The ACLU lawsuit seeks records on the Department of Justice’s policy regarding when it must tell individuals that their emails, phone calls and other data were seized and searched without a warrant.
“DOJ has a track record of failing to inform individuals about the surveillance of their communications even when notice is expressly required by law,” the ACLU says in its 35-page complaint. “Accordingly, the public interest in the release of the DOJ policy documents at issue is substantial.”
The ACLU says the Justice Department has withheld records it asked for in a Freedom of Information Act request filed on Feb. 6 this year. The request sought records on a DOJ policy memorandum titled, “Determining Whether Evidence Is ‘Derived From’ Surveillance Under Title III or FISA.”
That memo reportedly outlines the department’s position on when it must inform surveillance targets about how information about them was collected under Title III of the Wiretap Act and Section 7 of the Foreign Intelligence Surveillance Act, or FISA. Those statutes authorize “hundreds of thousands of secret wiretaps and other searches” each year, according to the ACLU.
“The government’s searches under FISA and Title III are generally invisible to the individuals whose privacy they impact,” the ACLU says in its complaint. “Unlike traditional searches of a person’s home, electronic searches rarely leave any sign, and thus individuals whose privacy has been invaded are entirely dependent on the government’s provision of notice.”
For five years, the Department of Justice had a policy of not notifying criminal defendants when evidence used against them was obtained through secret government surveillance, according to a New York Times report published in October 2013 and cited in the complaint.

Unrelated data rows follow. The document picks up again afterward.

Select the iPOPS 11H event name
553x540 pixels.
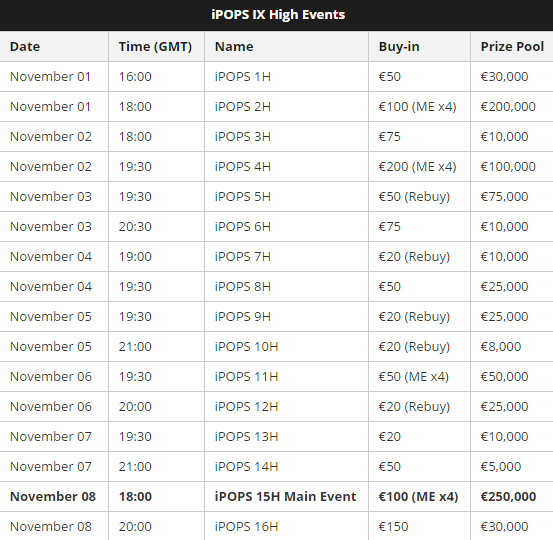(x=247, y=376)
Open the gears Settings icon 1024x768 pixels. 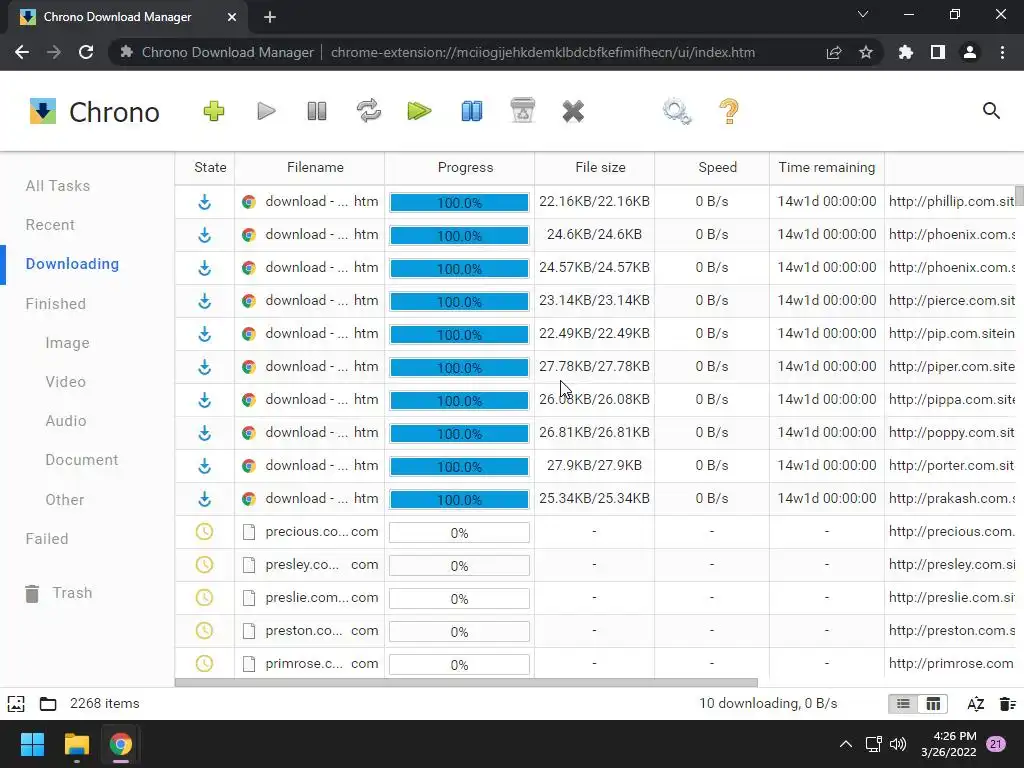tap(677, 111)
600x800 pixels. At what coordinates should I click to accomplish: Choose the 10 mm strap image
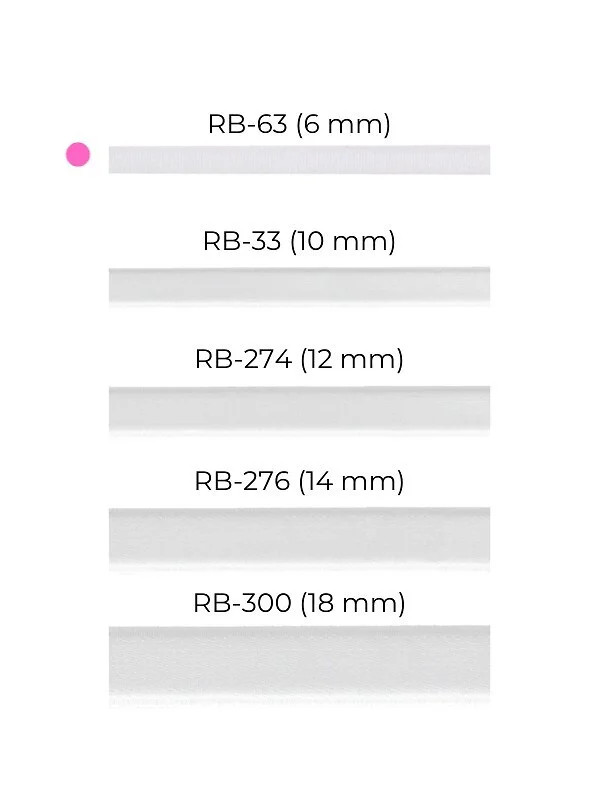click(x=299, y=285)
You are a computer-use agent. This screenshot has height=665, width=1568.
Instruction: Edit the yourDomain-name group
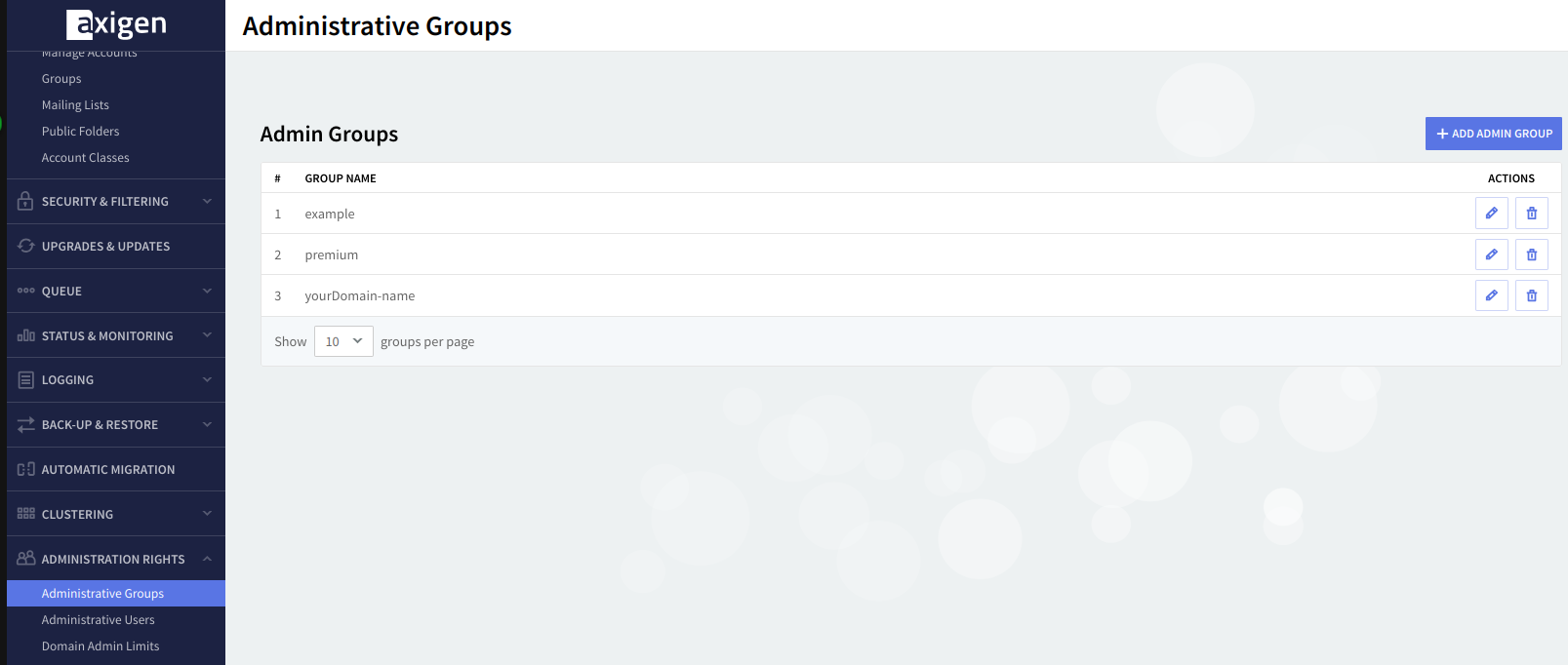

The Justice Department changed its policy after former Solicitor General Don Verrilli Jr. found in 2013 that there was no legal justification for refusing to disclose such information.
However, the Justice Department’s new policy has remained shrouded in secrecy, making it impossible to determine if prosecutors actually adhere to that directive, the ACLU says.
As few as 10 criminal defendants have received notice that they were the subject of surveillance under Section 702 of FISA, the ACLU says in its complaint. That means there is good reason to suspect “that DOJ is still failing to give individuals notice” as the law requires, especially since the government collects hundreds of millions of communications under Section 702 of FISA each year, the ACLU says.
“FBI agents around the country routinely search these Section 702 databases for information about Americans in criminal investigations, as well as in virtually every national security-related investigation,” the complaint states.
The ACLU says such disclosures are necessary to fully inform the public about when the government will notify them that their private information was seized without a warrant. The records are also critical to inform the ongoing public debate about the reauthorization of Section 702 of FISA, which is set to expire in December 2017.
“This information bears on whether the government’s controversial surveillance powers should be reformed, whether individuals have an opportunity to seek judicial review of this surveillance in the public courts, and whether Congress should act to strengthen existing notice requirements,” the ACLU declares in its lawsuit.
The civil liberties group seeks a court order directing the Justice Department to immediately disclose the requested records.
The ACLU is represented by Linda Lye and Matthew Cagle of the American Civil Liberties Union Foundation of Northern California.
The Department of Justice did not immediately respond to an email seeking comment Wednesday afternoon.